** Begin PROVIDED MATERIAL **

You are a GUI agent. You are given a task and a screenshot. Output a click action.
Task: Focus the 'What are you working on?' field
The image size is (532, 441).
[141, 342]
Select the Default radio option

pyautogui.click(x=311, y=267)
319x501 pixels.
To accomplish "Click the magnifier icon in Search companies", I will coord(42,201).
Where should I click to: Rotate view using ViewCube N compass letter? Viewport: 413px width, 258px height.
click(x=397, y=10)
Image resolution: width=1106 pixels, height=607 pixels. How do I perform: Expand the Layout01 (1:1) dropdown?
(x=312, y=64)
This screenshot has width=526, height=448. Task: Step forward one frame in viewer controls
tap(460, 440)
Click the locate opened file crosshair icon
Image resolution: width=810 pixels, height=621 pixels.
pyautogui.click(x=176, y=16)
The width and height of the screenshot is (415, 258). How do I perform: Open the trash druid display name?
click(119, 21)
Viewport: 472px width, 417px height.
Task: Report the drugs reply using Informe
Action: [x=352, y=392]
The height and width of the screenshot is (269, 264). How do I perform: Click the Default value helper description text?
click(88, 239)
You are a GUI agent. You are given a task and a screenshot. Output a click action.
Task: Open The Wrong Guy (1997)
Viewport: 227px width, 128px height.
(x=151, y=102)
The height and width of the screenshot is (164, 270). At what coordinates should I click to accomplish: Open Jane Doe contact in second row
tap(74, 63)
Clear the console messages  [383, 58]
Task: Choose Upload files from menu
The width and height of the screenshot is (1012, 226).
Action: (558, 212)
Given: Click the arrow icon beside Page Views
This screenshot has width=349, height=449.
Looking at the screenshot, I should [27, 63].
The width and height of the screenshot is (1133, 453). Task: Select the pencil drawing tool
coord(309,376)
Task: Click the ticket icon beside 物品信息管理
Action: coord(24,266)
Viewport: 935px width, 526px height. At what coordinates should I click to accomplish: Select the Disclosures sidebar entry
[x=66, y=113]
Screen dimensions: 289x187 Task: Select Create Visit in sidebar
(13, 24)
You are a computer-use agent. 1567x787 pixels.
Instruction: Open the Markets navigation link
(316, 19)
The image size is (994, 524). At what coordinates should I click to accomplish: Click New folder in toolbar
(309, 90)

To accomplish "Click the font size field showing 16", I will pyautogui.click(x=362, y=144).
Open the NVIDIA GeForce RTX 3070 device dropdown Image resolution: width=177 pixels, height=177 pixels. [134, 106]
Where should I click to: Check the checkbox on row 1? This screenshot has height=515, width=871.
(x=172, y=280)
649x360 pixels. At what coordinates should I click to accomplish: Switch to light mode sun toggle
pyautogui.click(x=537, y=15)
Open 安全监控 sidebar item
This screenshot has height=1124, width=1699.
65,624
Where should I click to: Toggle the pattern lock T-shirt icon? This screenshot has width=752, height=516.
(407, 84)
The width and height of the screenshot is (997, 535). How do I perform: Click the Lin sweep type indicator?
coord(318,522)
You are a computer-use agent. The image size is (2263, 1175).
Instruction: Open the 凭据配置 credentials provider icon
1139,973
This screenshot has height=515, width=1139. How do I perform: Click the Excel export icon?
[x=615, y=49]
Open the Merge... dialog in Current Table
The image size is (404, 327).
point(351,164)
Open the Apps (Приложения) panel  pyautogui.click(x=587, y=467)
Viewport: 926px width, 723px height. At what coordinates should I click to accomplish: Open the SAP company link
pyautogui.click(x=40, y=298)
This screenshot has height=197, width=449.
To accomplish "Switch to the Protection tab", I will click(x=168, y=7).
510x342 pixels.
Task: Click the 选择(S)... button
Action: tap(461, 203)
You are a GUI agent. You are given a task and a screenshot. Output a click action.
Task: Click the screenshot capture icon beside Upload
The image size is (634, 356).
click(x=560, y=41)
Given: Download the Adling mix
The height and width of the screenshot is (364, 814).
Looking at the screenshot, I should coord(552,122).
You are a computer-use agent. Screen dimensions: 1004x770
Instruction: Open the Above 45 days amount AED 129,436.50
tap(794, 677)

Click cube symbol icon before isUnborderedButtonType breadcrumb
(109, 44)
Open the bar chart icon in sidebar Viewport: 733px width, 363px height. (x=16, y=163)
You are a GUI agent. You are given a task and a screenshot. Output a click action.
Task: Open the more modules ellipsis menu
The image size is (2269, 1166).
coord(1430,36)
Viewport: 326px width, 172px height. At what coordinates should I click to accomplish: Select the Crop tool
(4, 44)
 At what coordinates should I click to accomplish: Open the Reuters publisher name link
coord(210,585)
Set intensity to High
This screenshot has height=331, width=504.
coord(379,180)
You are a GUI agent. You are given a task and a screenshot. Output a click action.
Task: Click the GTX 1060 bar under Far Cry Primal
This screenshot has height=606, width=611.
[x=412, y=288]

** End PROVIDED MATERIAL **

GIVEN EXERCISE — Copy out the material unchanged, from the line containing "You are a computer-use agent. 1567x787" down through the line containing "Open the bar", with both of those lines included.

TASK RESPONSE —
You are a computer-use agent. 1567x787 pixels.
Instruction: Open the Markets navigation link
(316, 19)
The image size is (994, 524). At what coordinates should I click to accomplish: Click New folder in toolbar
(309, 90)

To accomplish "Click the font size field showing 16", I will pyautogui.click(x=362, y=144).
Open the NVIDIA GeForce RTX 3070 device dropdown Image resolution: width=177 pixels, height=177 pixels. [134, 106]
Where should I click to: Check the checkbox on row 1? This screenshot has height=515, width=871.
(x=172, y=280)
649x360 pixels. At what coordinates should I click to accomplish: Switch to light mode sun toggle
pyautogui.click(x=537, y=15)
Open 安全监控 sidebar item
This screenshot has height=1124, width=1699.
65,624
Where should I click to: Toggle the pattern lock T-shirt icon? This screenshot has width=752, height=516.
(407, 84)
The width and height of the screenshot is (997, 535). How do I perform: Click the Lin sweep type indicator?
coord(318,522)
You are a computer-use agent. The image size is (2263, 1175).
Instruction: Open the 凭据配置 credentials provider icon
1139,973
This screenshot has height=515, width=1139. How do I perform: Click the Excel export icon?
[x=615, y=49]
Open the Merge... dialog in Current Table
The image size is (404, 327).
point(351,164)
Open the Apps (Приложения) panel  pyautogui.click(x=587, y=467)
Viewport: 926px width, 723px height. At what coordinates should I click to accomplish: Open the SAP company link
pyautogui.click(x=40, y=298)
This screenshot has height=197, width=449.
To accomplish "Switch to the Protection tab", I will click(x=168, y=7).
510x342 pixels.
Task: Click the 选择(S)... button
Action: tap(461, 203)
You are a GUI agent. You are given a task and a screenshot. Output a click action.
Task: Click the screenshot capture icon beside Upload
The image size is (634, 356).
click(x=560, y=41)
Given: Download the Adling mix
The height and width of the screenshot is (364, 814).
Looking at the screenshot, I should coord(552,122).
You are a computer-use agent. Screen dimensions: 1004x770
Instruction: Open the Above 45 days amount AED 129,436.50
tap(794, 677)

Click cube symbol icon before isUnborderedButtonType breadcrumb
(109, 44)
Open the bar chart icon in sidebar Viewport: 733px width, 363px height. (x=16, y=163)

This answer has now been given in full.